◆ **USING THE INFORMATION**
1. From the passage on plasma angiogenin, list every process in which several reports have highlighted angiogenin's involvement.
2. Write the next part of the passage on plasma angiogenin, picking up after its final sentence.

** Opening PASSAGE TO READ block **

Plasma angiogenin, a 14 kDa molecular weight extracellular protein and a member of the human ribonucleases A superfamily of enzymes, is a potent angiogenic factor [7]. Angiogenin, first identified as an oncogenic protein, induces blood vessel formation in vitro and in vivo to promote angiogenesis [8]. Several reports have highlighted the involvement of angiogenin in neuroprotection [9], inflammation [10], and regeneration of damaged tissues [11]. Angiogenin also plays a role in endothelial cell survival, proliferation and migration, which are crucial in vascular homeostasis [11].

** Closing PASSAGE TO READ block **
** Opening RECORD EXTRACTS block **

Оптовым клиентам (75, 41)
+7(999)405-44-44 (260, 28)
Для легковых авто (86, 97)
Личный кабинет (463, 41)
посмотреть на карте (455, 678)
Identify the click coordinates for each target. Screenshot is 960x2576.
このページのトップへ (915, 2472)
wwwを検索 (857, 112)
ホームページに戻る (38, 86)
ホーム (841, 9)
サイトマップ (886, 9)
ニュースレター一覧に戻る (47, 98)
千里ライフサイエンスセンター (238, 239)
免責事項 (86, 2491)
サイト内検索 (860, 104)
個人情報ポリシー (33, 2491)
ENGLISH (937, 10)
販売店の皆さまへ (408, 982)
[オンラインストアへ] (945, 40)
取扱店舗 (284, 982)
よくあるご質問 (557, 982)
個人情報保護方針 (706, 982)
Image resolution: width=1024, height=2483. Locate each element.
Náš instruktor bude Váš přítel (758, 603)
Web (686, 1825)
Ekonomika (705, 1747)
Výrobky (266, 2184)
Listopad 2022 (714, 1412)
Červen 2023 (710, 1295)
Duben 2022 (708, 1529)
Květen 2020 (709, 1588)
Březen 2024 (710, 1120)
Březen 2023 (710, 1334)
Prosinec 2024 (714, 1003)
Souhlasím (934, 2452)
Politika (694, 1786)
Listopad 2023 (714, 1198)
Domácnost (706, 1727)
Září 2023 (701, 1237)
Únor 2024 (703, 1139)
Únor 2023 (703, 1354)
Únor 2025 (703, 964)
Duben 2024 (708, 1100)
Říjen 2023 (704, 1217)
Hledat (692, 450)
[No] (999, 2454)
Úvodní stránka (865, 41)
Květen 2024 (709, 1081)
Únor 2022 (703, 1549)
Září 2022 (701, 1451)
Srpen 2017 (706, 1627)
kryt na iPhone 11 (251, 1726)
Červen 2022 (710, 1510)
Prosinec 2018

** Closing RECORD EXTRACTS block **

◆ **ANSWERS PROVIDED**
1. Neuroprotection, inflammation, and regeneration of damaged tissues.

2.
Emerging evidence suggests that plasma angiogenin is significantly higher in CVD [12]. Plasma angiogenin levels were elevated in patients with coronary artery disease [13], acute coronary syndrome (ACS) [14] and heart failure with preserved ejection fraction [15]. In addition, higher angiogenin levels were also predictive of adverse events (composite of cardiovascular death, recurrent ACS, revascularization and heart failure) in the short term (6 months) in patients with ACS [14]. However, these studies were performed in a small number of patients. Moreover, there is a paucity of data on the role of angiogenin in incident cardiovascular events in T2D patients. We hypothesized that plasma angiogenin may be associated with future cardiovascular events in T2D patients. Therefore, we first evaluated the association between plasma angiogenin and the incidence of MACEs in multiethnic Asians with T2D. We also explored whether plasma angiogenin might improve the prediction ability of MACE above the European Heart Association SCORE2-Diabetes.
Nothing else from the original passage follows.